Likewise, in Herbert v. Lando the Court rejected a claimed privilege for conversations between journalists and editors, among other things because it was skeptical that allowing normal discovery of such conversations would indeed deter speech much:

It is also urged that frank discussion among reporters and editors will be dampened and sound editorial judgment endangered if such exchanges, oral or written, are subject to inquiry by defamation plaintiffs. We do not doubt the direct relationship between consultation and discussion on the one hand and sound decisions on the other; but whether or not there is liability for the injury, the press has an obvious interest in avoiding the infliction of harm by the publication of false information, and it is not unreasonable to expect the media to invoke whatever procedures may be practicable and useful to that end. Moreover, given exposure to liability when there is knowing or reckless error, there is even more reason to resort to prepublication precautions, such as a frank interchange of fact and opinion. Accordingly, we find it difficult to believe that error-avoiding procedures will be terminated or stifled simply because there is liability for culpable error and because the editorial process will itself be examined in the tiny percentage of instances in which error is claimed and litigation ensues….

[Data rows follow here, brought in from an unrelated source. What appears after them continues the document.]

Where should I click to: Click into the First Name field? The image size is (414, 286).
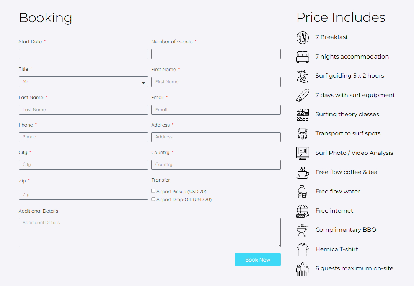pyautogui.click(x=216, y=82)
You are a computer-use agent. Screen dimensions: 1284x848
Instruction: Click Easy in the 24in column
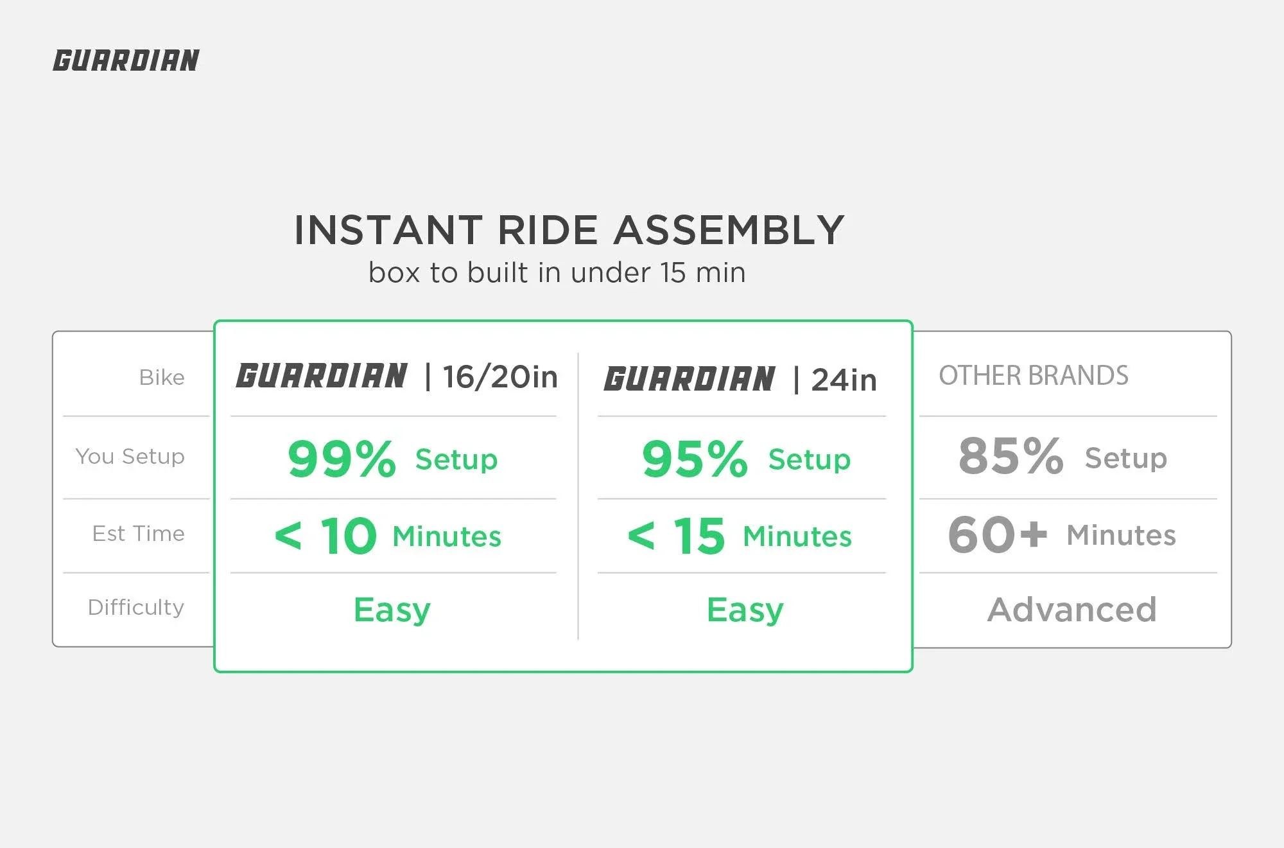tap(745, 609)
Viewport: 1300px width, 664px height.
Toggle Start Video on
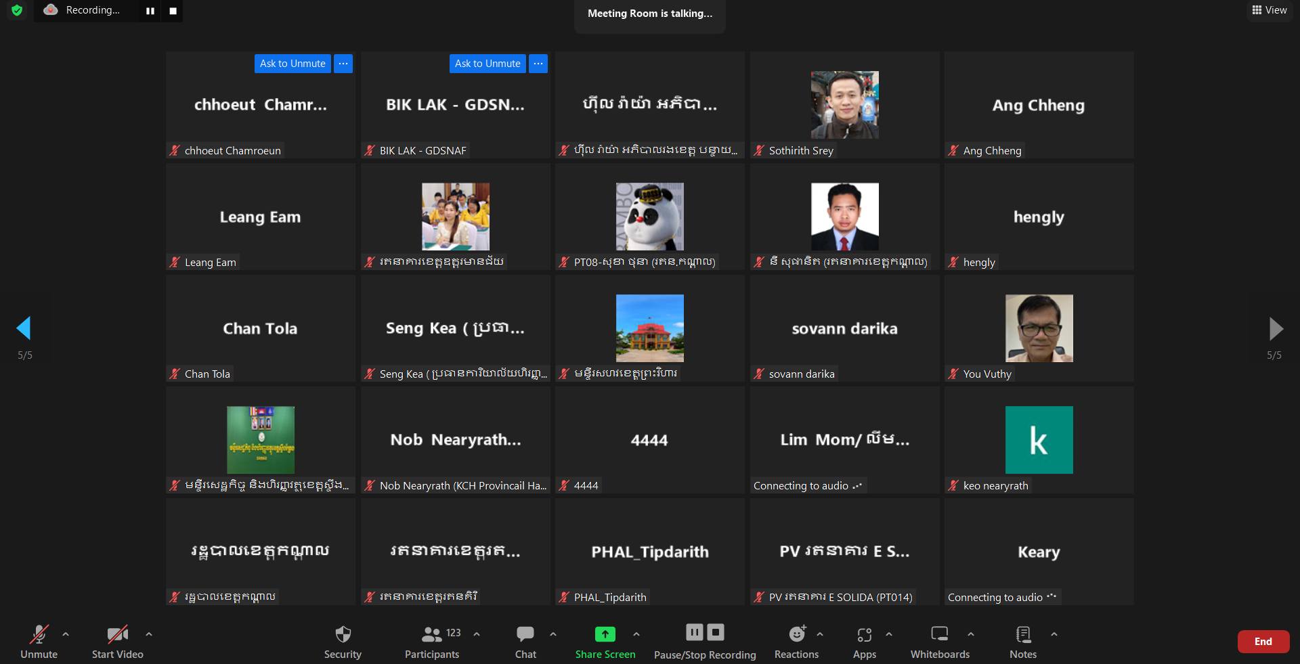point(117,635)
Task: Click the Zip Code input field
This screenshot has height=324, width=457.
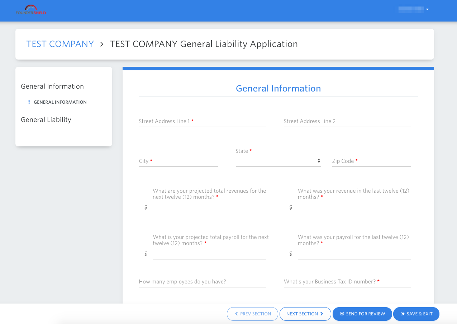Action: pos(371,161)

Likewise, one other case, Branzburg v. Hayes, seemingly rejected a First Amendment privilege for journalists who don’t want to disclose the identity of a confidential source, again dismissing as constitutionally beside the point the risk that compelled disclosure of such identities would deter speech. On the other hand, many circuits have recognized such a privilege despite Branzburg, though other circuits have held that Branzburg precludes such a privilege, and the Court hasn’t stepped in to resolve the dispute.

Unfortunately, the Ninth Circuit panel doesn’t even discuss EEOC v. University of Pennsylvania and Herbert v. Lando, cases that dismissed any claimed First Amendment privilege for confidential communications. To be sure, some cases, including NAACP v. Alabama, which the panel heavily relies on, did accept such a privilege — but it’s not clear why this case is closer to NAACP v. Alabama and not EEOC v. University of Pennsylvania and Herbert v. Lando. The threat that revealing the contents of communications (as opposed to the identity of group members or contributors) will deter speech in a campaign doesn’t strike me as materially greater than the similar threat in a tenure evaluation process or a journalistic decision; in both, confidentiality may encourage candor to some extent, and the risk of disclosure may discourage it. Nor does it matter that the focus in a campaign is on political speech and in other contexts it has to do with who will teach or do research at a university, or what will be published in a newspaper. Speech in universities and in newspapers has long been as constitutionally protected as speech in political campaigns.

So maybe the Ninth Circuit panel has reached the right bottom line; maybe EEOC v. University of Pennsylvania and Herbert v. Lando are wrong; maybe there is a sound distinction between these cases; or maybe the Supreme Court’s caselaw here is hopelessly inconsistent. But I wish the panel had talked some more about the Supreme Court cases I discuss here, and in the absence of a clear distinction of those cases, it’s hard to be sure that the panel opinion is current under existing Supreme Court caselaw.